Over half (52%) of advisors do not characterize the life insurance end of their practices as either “successful” or “very successful,” according to a Saybrus Partners survey released Tuesday. The chief stumbling blocks they cite are the number and complexity of the various policies and determining whether they fit a client’s needs (37%) and too much paperwork (25%).

Of the 30% of survey participants who do not offer life insurance coverage, nearly half (49%) state that doing so would distract them from their core business, while 17% say selling life insurance is just too complicated. 

“Though most advisors work to incorporate life insurance into their clients’ financial plans, they are not as successful as they could be,” said Kevin Kimbrough, Saybrus Partners’ national sales manager. “From what we see they have an opportunity to grow and do a better job. The question is how do they gain that knowledge without diverting attention from the core of their business.”

About 70% of the 131 financial advisors surveyed provide their clients with life insurance when it’s warranted, but they find that their clients rarely inquire about it.

During the last three years, 44% say that 10% or fewer of their current clients had asked about possible life insurance strategies.

According to Kimbrough, this shows that advisors have a larger role to play in informing their clients about life insurance policies and benefits.

“While clients typically don’t ask about life insurance, financial advisors are uniquely positioned to offer guidance,” Kimbrough said in a statement. “This survey shows that financial advisors have an opportunity to fill a gap and educate their clients about the potential role of life insurance.”

But in order to help their clients, advisors must first gain the necessary skills.

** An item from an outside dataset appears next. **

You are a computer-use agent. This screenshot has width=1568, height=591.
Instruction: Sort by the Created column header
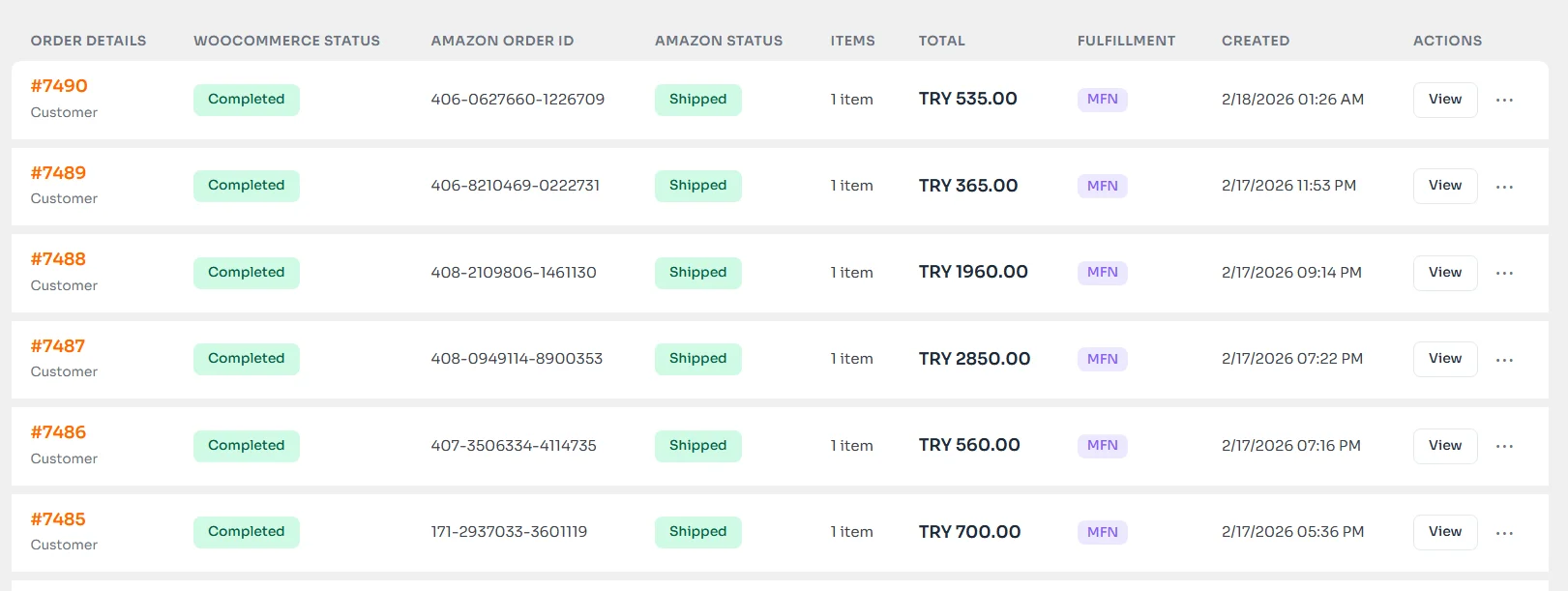point(1256,41)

Given the complexity of life insurance policies and processes, that isn’t always easy.

“At the end of the day there are only a few solutions to the problem,” said Kimbrough. “One is for the advisor to become a student of that area of the business, to study up on life insurance, perhaps take some of the industry study courses, work closely with particular insurance companies on the information and resources they can provide, and really just invest the time in growing their knowledge base.”

Learning by doing is the best course of action, Kimbrough said. “It’s more about a practical application than an academic study process.”

The Saybrus survey was conducted during the 2013 INSITE conference in Hollywood, Fla., which was held from June 5 to June 7.

A life insurance partnership company, Saybrus Partners offers personalized insight, support, and recommendations to help financial advisors and institutions integrate life insurance into their businesses. It is a subsidiary of The Phoenix Companies, Inc.